» Exercise task: Transcribe word for word the portion of the passage on the tax treatment of employee relocation payments and overtime meal allowances, starting at "Apart from relocations, these" and ending at "treated as non-taxable.".

The draft guideline concluded that there were three criteria that must be met:1

  • The employee was performing an obligation under the contract of service at the time the expenditure was incurred.
  • The obligation served the purpose of the income-earning process of deriving income from employment.
  • The expenditure incurred by the employee was necessary as a practical requirement of the performance of the obligation.

Apart from relocations, these criteria also had implications for overtime meal allowances as these would have been taxable under the criteria, but had traditionally, in practice, been treated as non-taxable.

In response to these various developments, the government decided it would introduce amendments to the Income Tax Act to ensure these payments would clearly be exempt from income tax and, where relevant, fringe benefit tax, subject to clear limitations to prevent their use for purposes of salary substitution. This was announced in a joint media statement released by the Minister of Finance and the Minister of Revenue on 24 October 2007.

There are several reasons why these two employer payments should be non-taxable:

  • The element of private benefit involved is considered to be small.
  • The degree of private benefit is hard to measure.
  • There is relatively little risk of recharacterisation of taxable salary and wages as non-taxable payments for relocation or as overtime meal allowances.

The changes also help employers and employees in making efficient employee relocation decisions by ensuring that tax considerations do not distort their decisions.

This is particularly crucial given the mobility of skilled labour.

» Data shown:

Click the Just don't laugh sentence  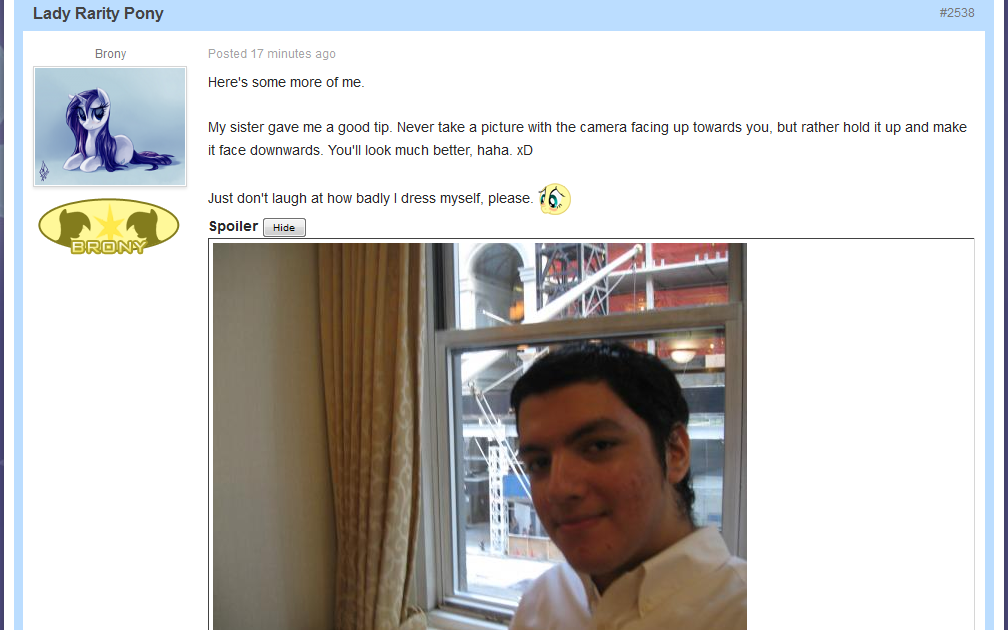[x=370, y=199]
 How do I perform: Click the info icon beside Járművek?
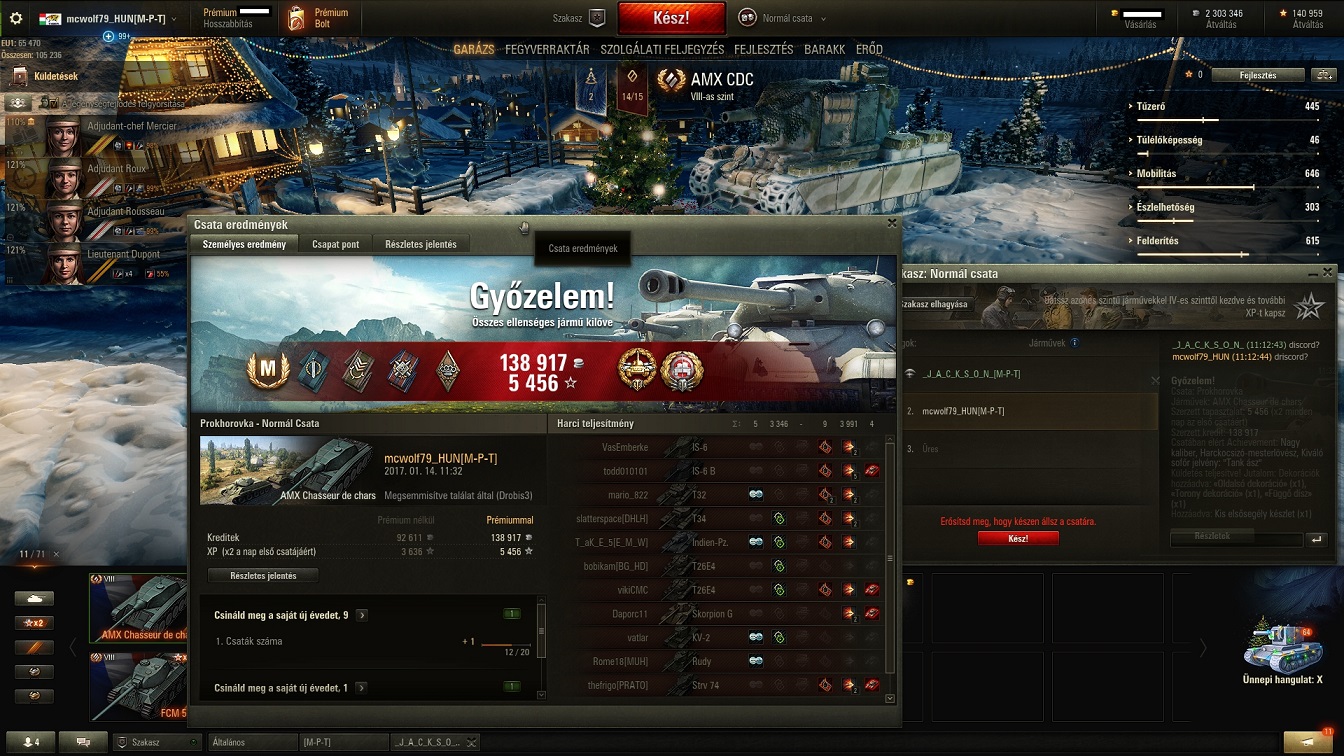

» Completed task:
Apart from relocations, these criteria also had implications for overtime meal allowances as these would have been taxable under the criteria, but had traditionally, in practice, been treated as non-taxable.